> [HOW TO COMPLETE THIS TASK]
Print the lines below word for word, beginning with the first and ending with the line that holds "The image size is (564, 582).", and skip every picture.

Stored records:
════════
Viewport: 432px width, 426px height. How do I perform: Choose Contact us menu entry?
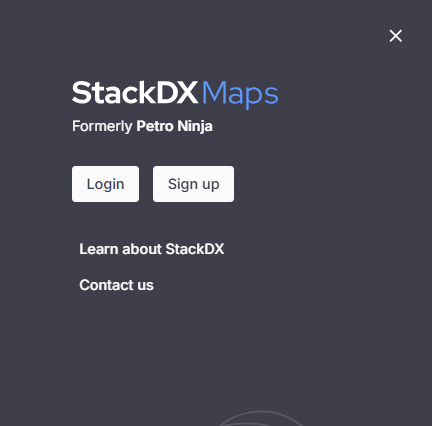[116, 285]
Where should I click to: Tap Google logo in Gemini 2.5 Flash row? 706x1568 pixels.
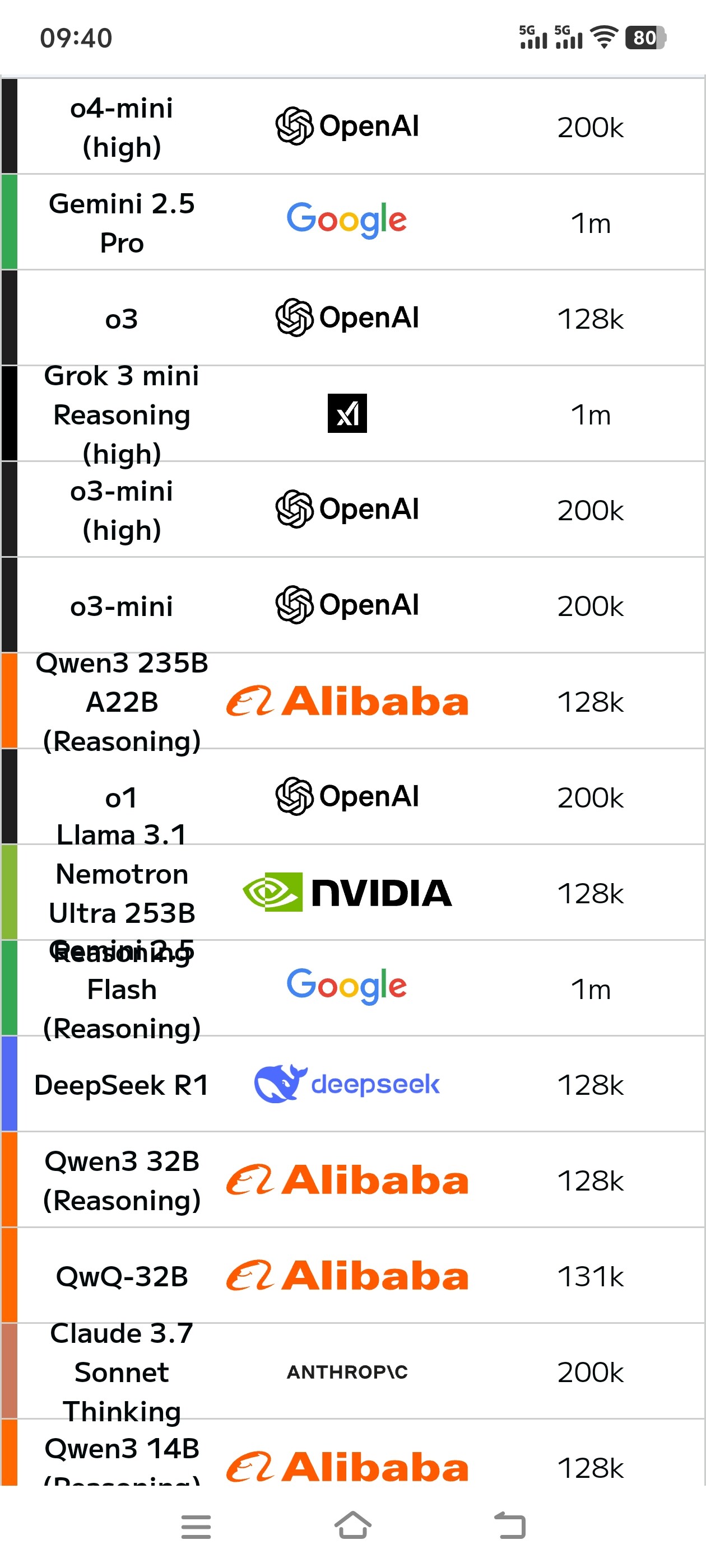click(x=347, y=986)
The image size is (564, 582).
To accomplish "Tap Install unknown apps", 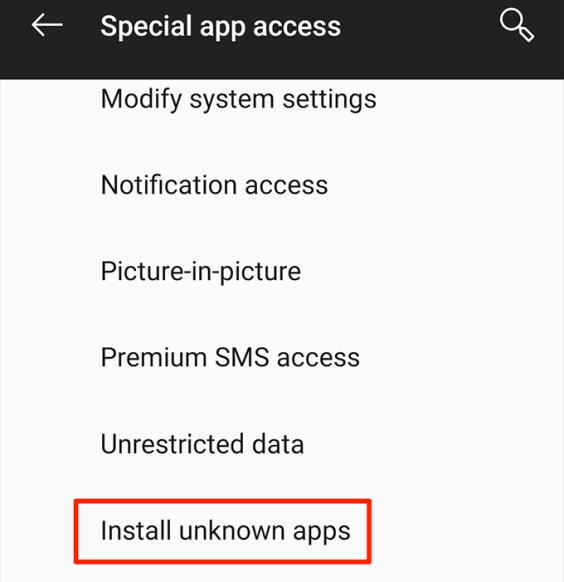I will pyautogui.click(x=225, y=530).
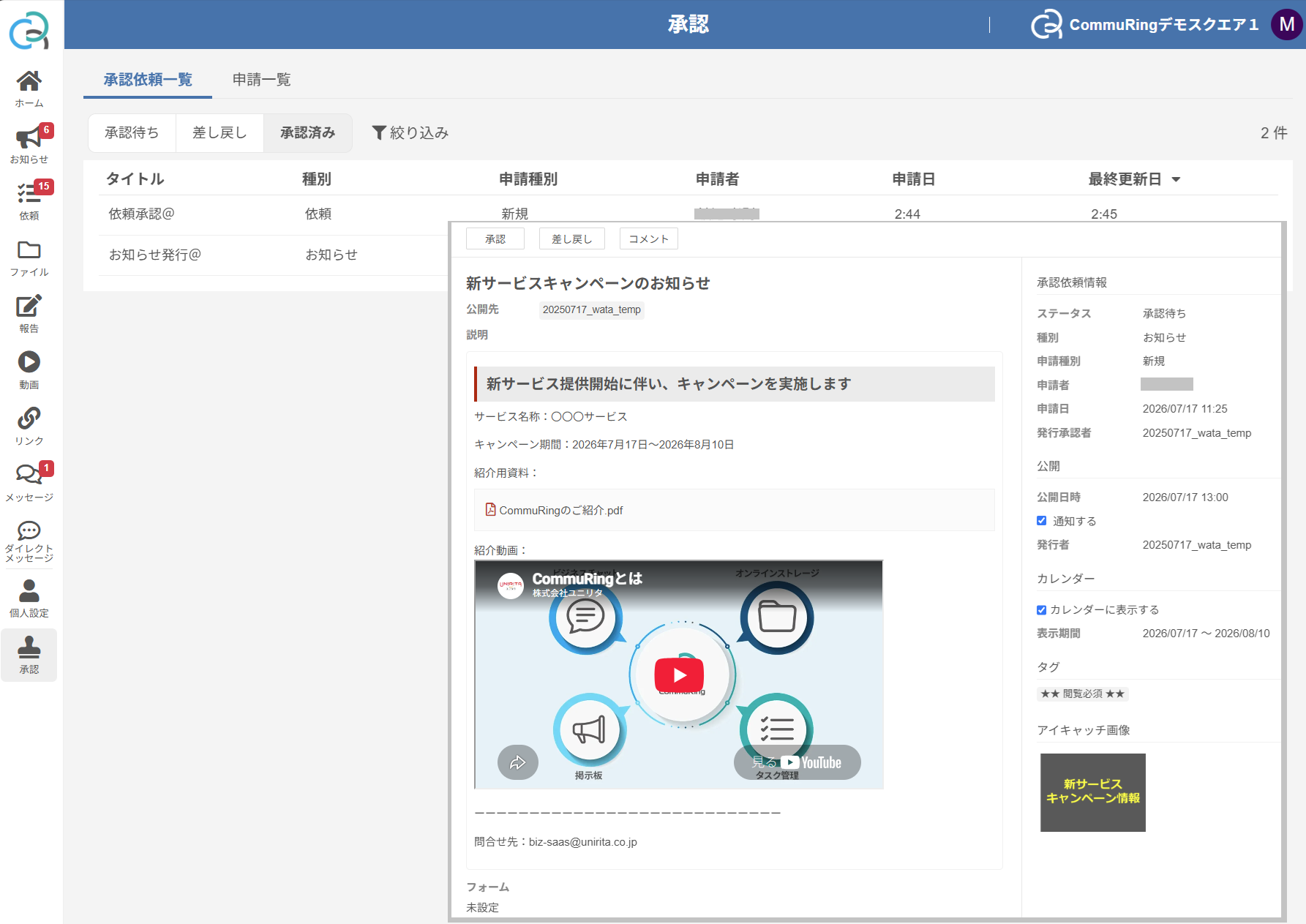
════════
> [TASK RESPONSE]
Viewport: 432px width, 426px height. How do I perform: Choose Contact us menu entry?
[116, 285]
Where should I click to: Tap Google logo in Gemini 2.5 Flash row? 706x1568 pixels.
click(x=347, y=986)
The image size is (564, 582).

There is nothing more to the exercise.